Quantifying spatio-temporal expression of the chemosensory system and the flagellum to elucidate their role in biofilms.

Many bacteria are found growing in protective slime on surfaces in communities of microbes known as biofilms. Biofilms are important medically as they cause chronic infections and colonise implants, in industry where they are found blocking pipes and causing metal to breakdown. To form a biofilm, individual cells, come into contact with a surface (usually by swimming to it), stick, grow, multiply and spread, gradually producing a mature 3-dimensional biofilm. This consists of mushroom shaped heaps of cells, embedded in slime, with water channels running through. The channels carry nutrients and oxygen into the biofilm, which diffuse to the cells however diffusion does not occur equally throughout the biofilm. So individual cells experience different environmental conditions and thus the biofilm structure is very variable. Changes in environmental conditions also cause the cells to rearrange themselves and thus the shape of the biofilm can change. In this project we will study bacterial movement in the biofilm, determining how the cells move in response to environmental changes an d when they are motile within the biofilm. Bacterial movement is controlled by a sensory system, the Che system, which senses changes in the concentrations of chemicals in the environment and controls swimming so that the cell can respond, so we will also investigate the role of this system in the biofilm. To do this we will study how the genes involved in motility and chemosensing are controlled in the biofilm. The control or expression of genes will be studied by coupling them with a fluorescent protein which we can see using microscopy and thus directly study the expression of genes deep within the biofilm.

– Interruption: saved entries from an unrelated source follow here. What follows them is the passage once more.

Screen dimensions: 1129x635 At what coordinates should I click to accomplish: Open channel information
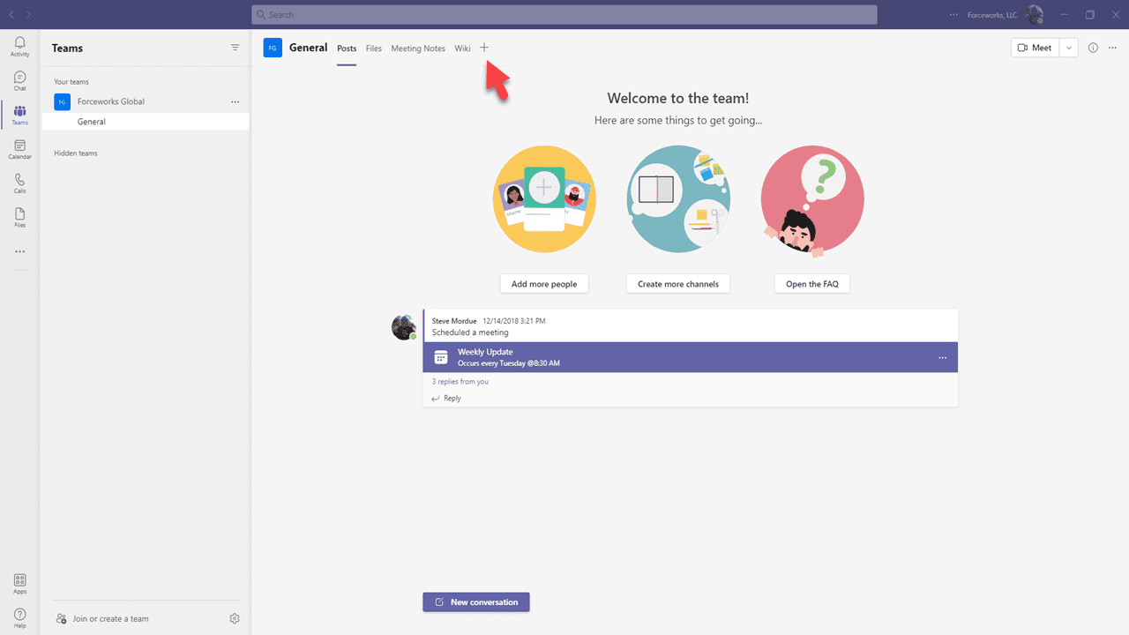tap(1092, 48)
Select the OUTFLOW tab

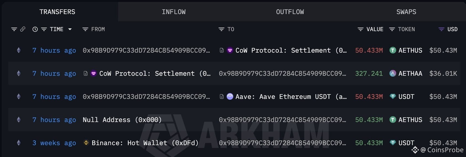pyautogui.click(x=290, y=12)
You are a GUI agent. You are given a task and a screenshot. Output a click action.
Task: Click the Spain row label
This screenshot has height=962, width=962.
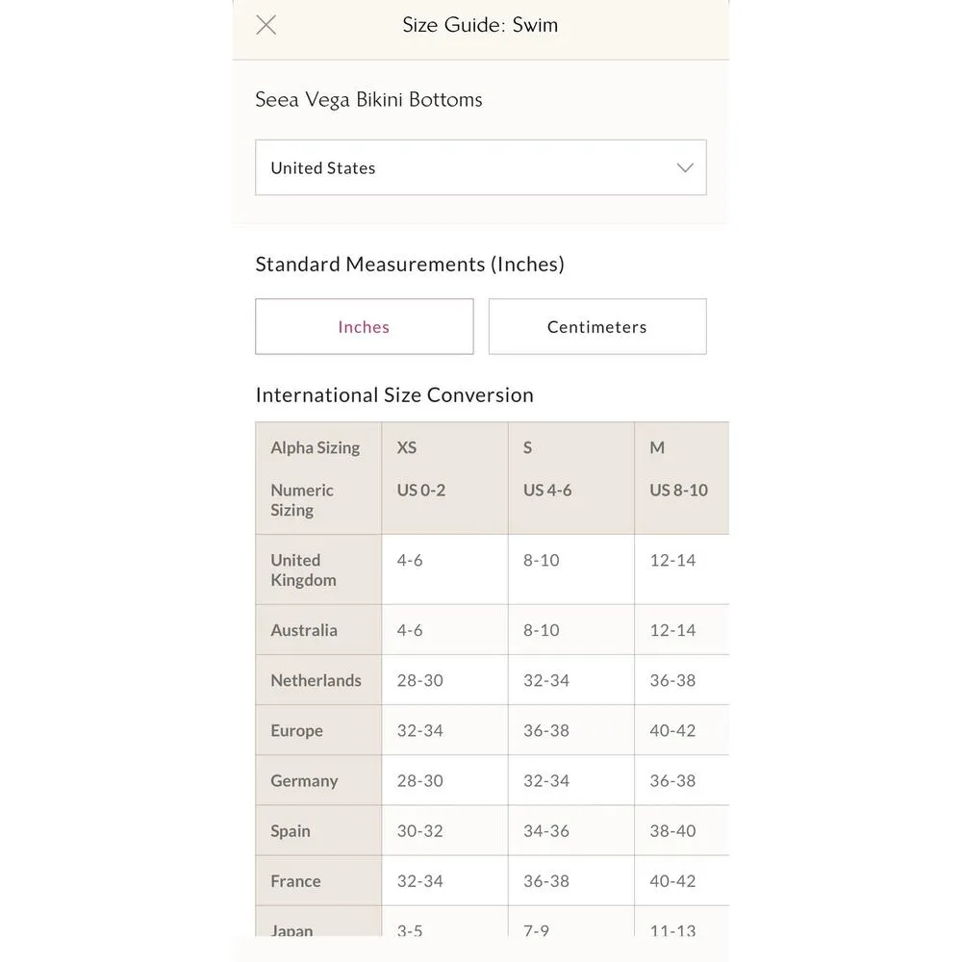pyautogui.click(x=291, y=830)
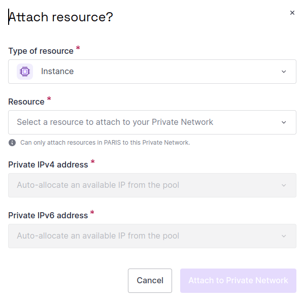Open the IPv6 Auto-allocate dropdown
303x300 pixels.
pyautogui.click(x=152, y=236)
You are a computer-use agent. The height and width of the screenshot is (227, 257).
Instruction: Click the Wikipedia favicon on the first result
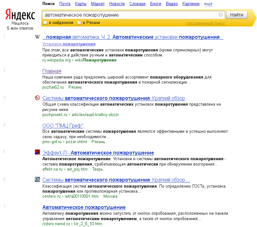click(37, 37)
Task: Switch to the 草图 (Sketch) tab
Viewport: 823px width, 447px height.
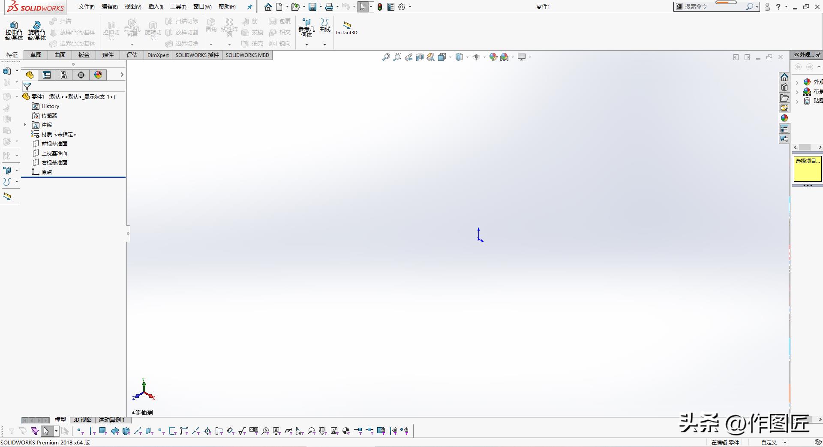Action: point(36,55)
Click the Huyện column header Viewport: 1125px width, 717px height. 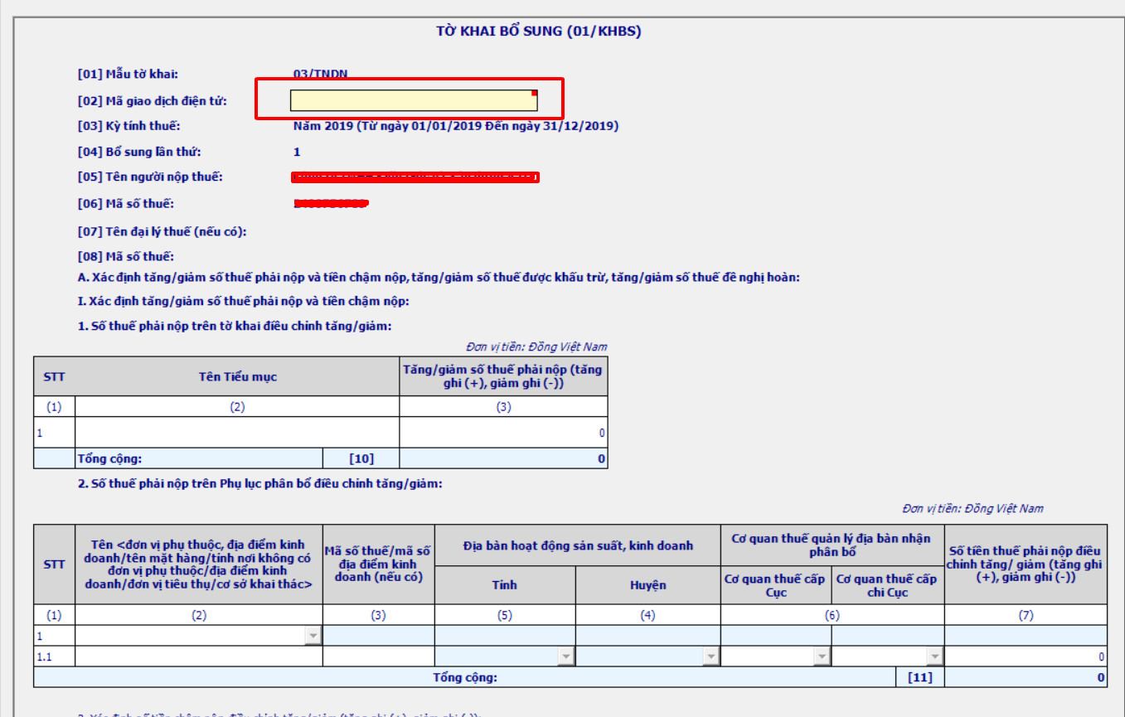tap(647, 584)
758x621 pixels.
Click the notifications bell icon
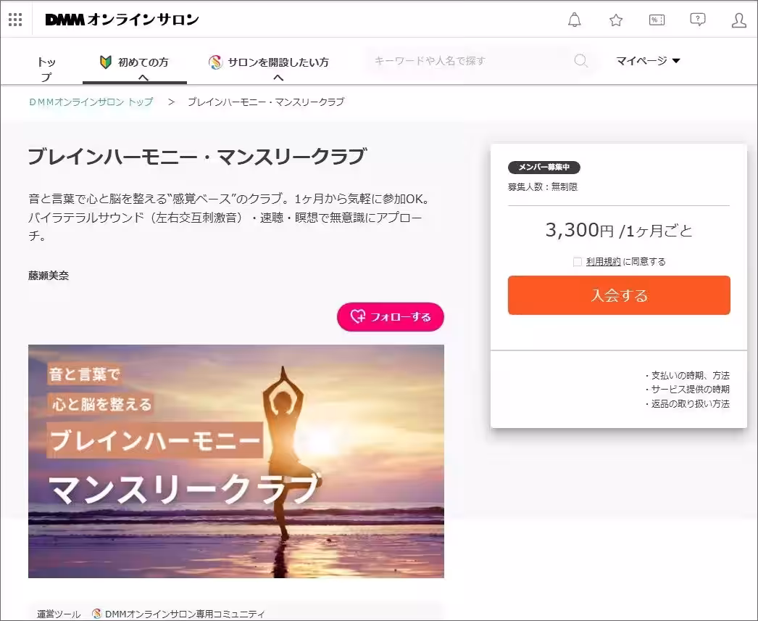pos(574,20)
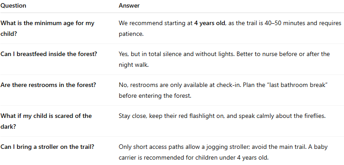The width and height of the screenshot is (344, 165).
Task: Click the Question column header
Action: [13, 6]
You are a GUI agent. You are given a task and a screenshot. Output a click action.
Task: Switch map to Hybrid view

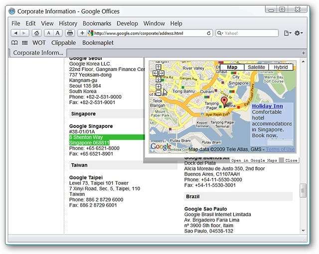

Bacterial biofilms develop internal heterogeneities due to gradients formed by chemical diffusion, light absorption and metabolic activity. Cells respond to microenvironments by altering levels of gene expression, which leads to cell differentiation within the biofilm population. In addition biofilms are dynamic structures as the cells reposition in response to gradients causing restructuring of the biofilm. In planktonic cells motility i.e. flagellar rotation is directed by the Che system, but the role of chemotaxis and motility in the development of mature biofilms and their dynamic restructuring is currently not understood. We have found that the Che system and flagellar driven motility are responsible for determining the spatial arrangement within the mature 3-D biofilm structure of Rhodobacter sphaeroides WS8. The Che system in this organism does not have a role in the initial step of surface interaction, though active motility does. In planktonic R. sphaeroides the expression levels of the che Op2 and che Op3 are determined by oxygen and light levels. In this study we will map and quantify the spatio-temporal expression levels of the che operons and of the flagellum using GFP as a reporter of promoter activity. Confocal laser scanning microscopy will be used to study expression within the biofilm and during gradient changes to elucidate the role of the chemosensory system in determining biofilm structure. A reporter system will be developed to define the oxygen gradient within the biofilm using the cells as oxygen biosensors. FRAP will be applied to determine whether or not the reporter systems in cells at defined biofilm locations are active. Motility , per se, in the biofilm using activated PA-GFP to tag cells to enable their movement to be tracked. In addition the structure of the EPS matrix will be elucidated with fluorescent staining techniques to determine if it is altered during restructuring of the biofilm and cell dispersal.